→ Work instruction
Begin your transcription at the line containing "Viewport: 236px width, 111px" and continue it, word for word, to the final line below. Include only those lines and skip the pictures.

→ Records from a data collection

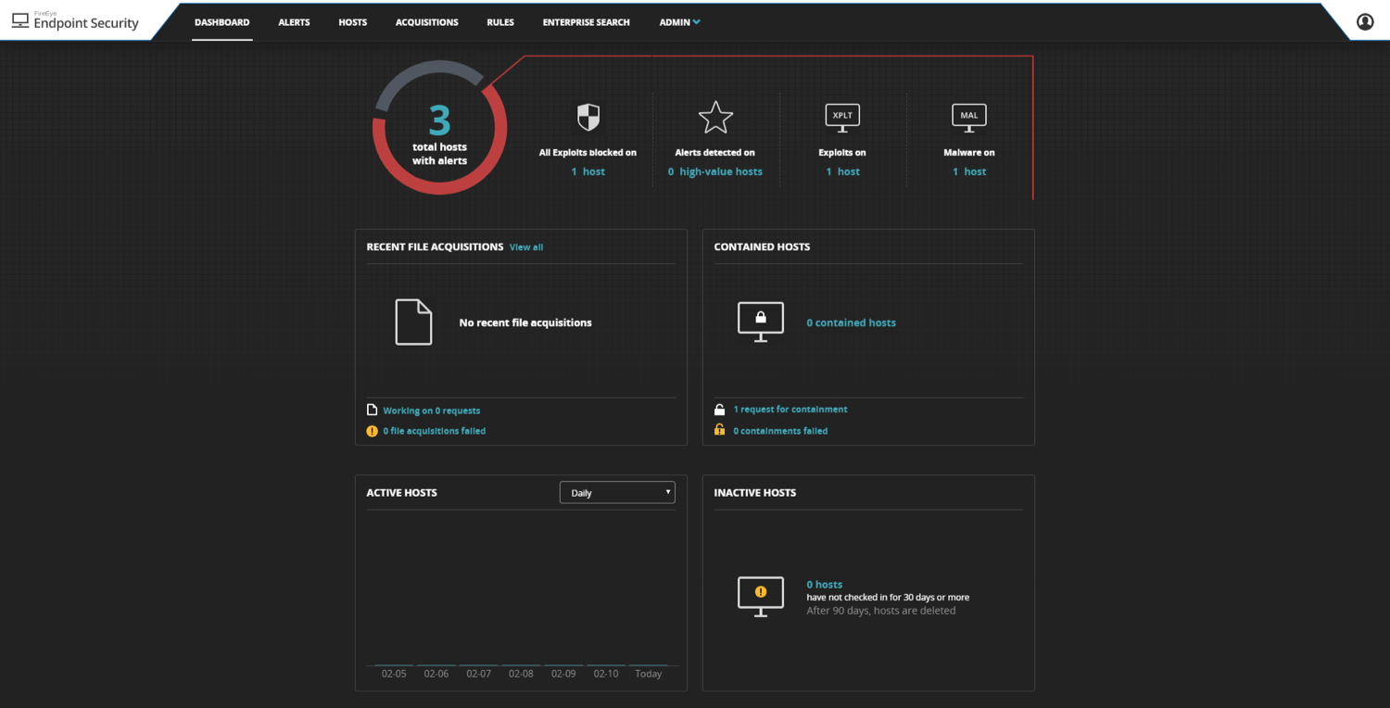Click the FireEye Endpoint Security logo
This screenshot has width=1390, height=708.
point(74,20)
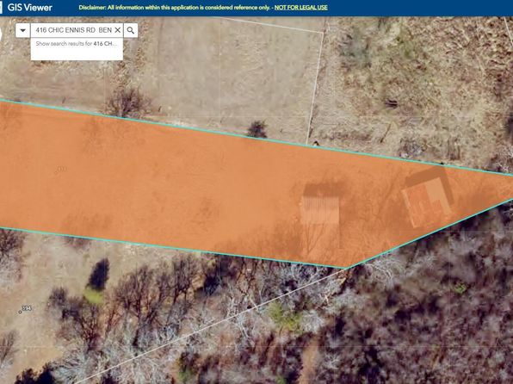The image size is (513, 384).
Task: Click the partially visible button at left edge
Action: coord(1,34)
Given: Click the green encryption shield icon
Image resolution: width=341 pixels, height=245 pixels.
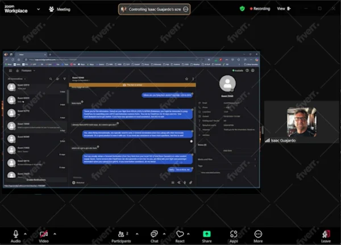Looking at the screenshot, I should click(242, 9).
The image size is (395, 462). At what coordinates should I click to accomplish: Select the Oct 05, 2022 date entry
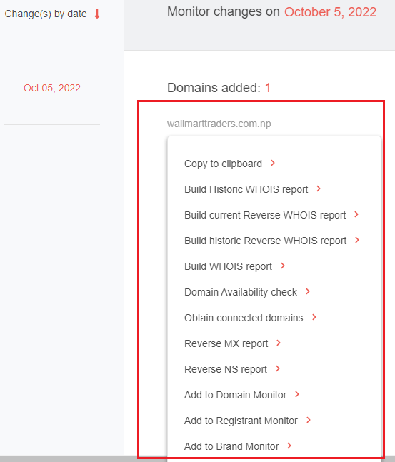pos(52,88)
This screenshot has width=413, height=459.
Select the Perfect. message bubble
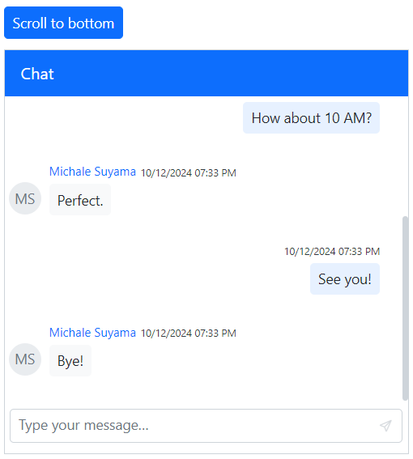tap(80, 200)
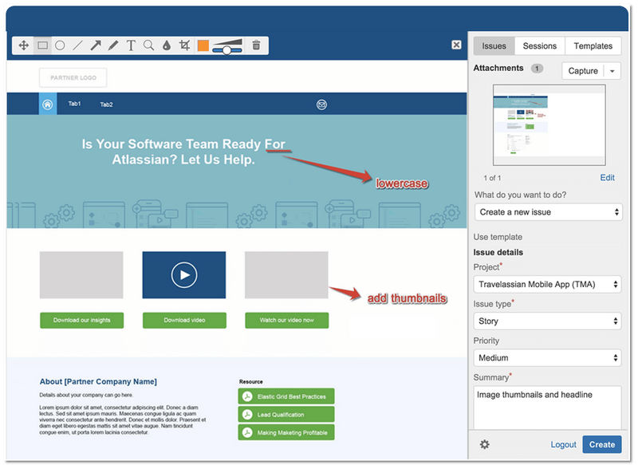
Task: Pick the Arrow drawing tool
Action: coord(96,45)
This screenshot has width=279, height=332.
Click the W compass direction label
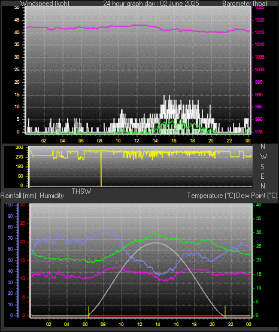(x=263, y=157)
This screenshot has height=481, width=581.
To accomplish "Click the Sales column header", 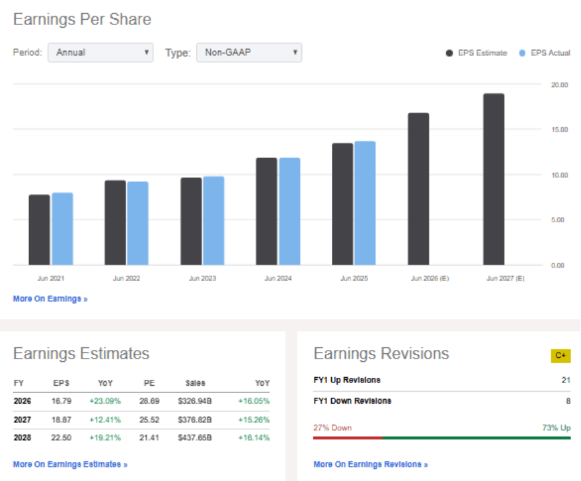I will tap(195, 383).
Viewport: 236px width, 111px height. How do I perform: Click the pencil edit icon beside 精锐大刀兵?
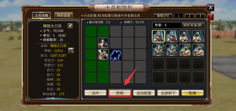70,26
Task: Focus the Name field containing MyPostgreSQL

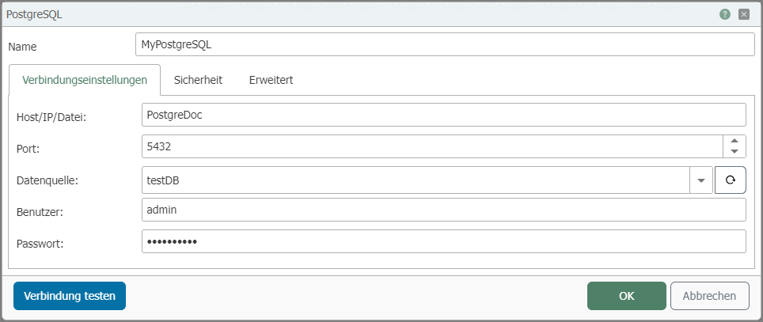Action: pos(445,45)
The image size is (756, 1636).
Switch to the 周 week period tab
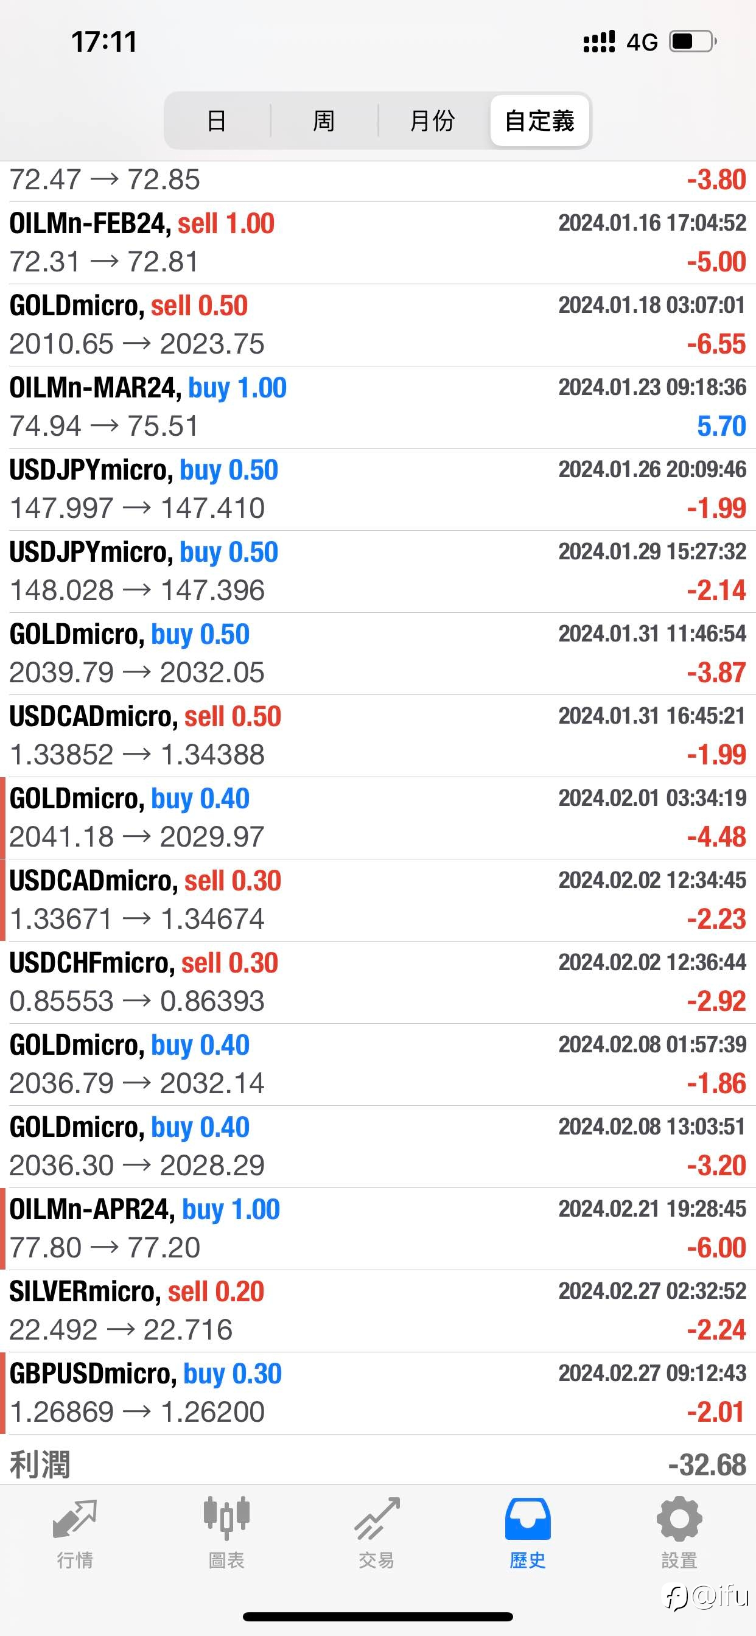pyautogui.click(x=324, y=121)
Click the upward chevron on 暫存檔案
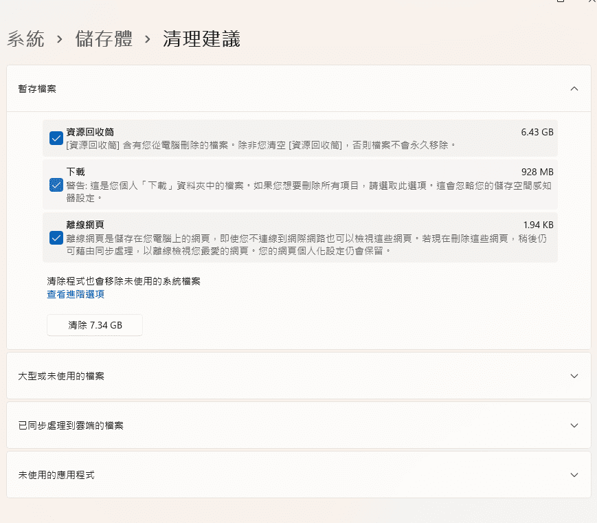Viewport: 597px width, 523px height. 574,89
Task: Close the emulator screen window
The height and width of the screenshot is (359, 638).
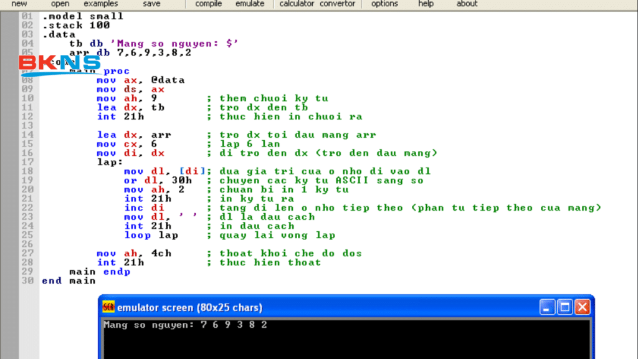Action: click(x=582, y=307)
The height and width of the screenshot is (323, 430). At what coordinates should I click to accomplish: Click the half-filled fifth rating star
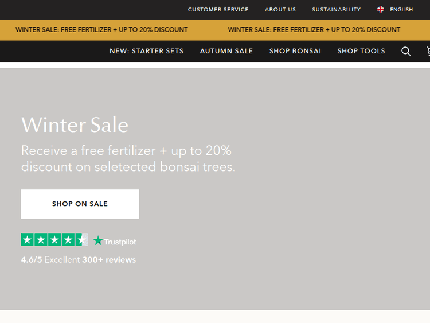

→ Solution
Viewport: 236px width, 111px height. How do I perform: Click the pencil edit icon beside 精锐大刀兵?
70,26
Task: Focus the Name field containing MyPostgreSQL

Action: pos(445,45)
The image size is (756, 1636).
Switch to the 周 week period tab
pyautogui.click(x=324, y=121)
Click the upward chevron on 暫存檔案
Viewport: 597px width, 523px height. 574,89
Task: Close the emulator screen window
The height and width of the screenshot is (359, 638).
Action: click(x=582, y=307)
The height and width of the screenshot is (323, 430). At what coordinates should I click to accomplish: Click the half-filled fifth rating star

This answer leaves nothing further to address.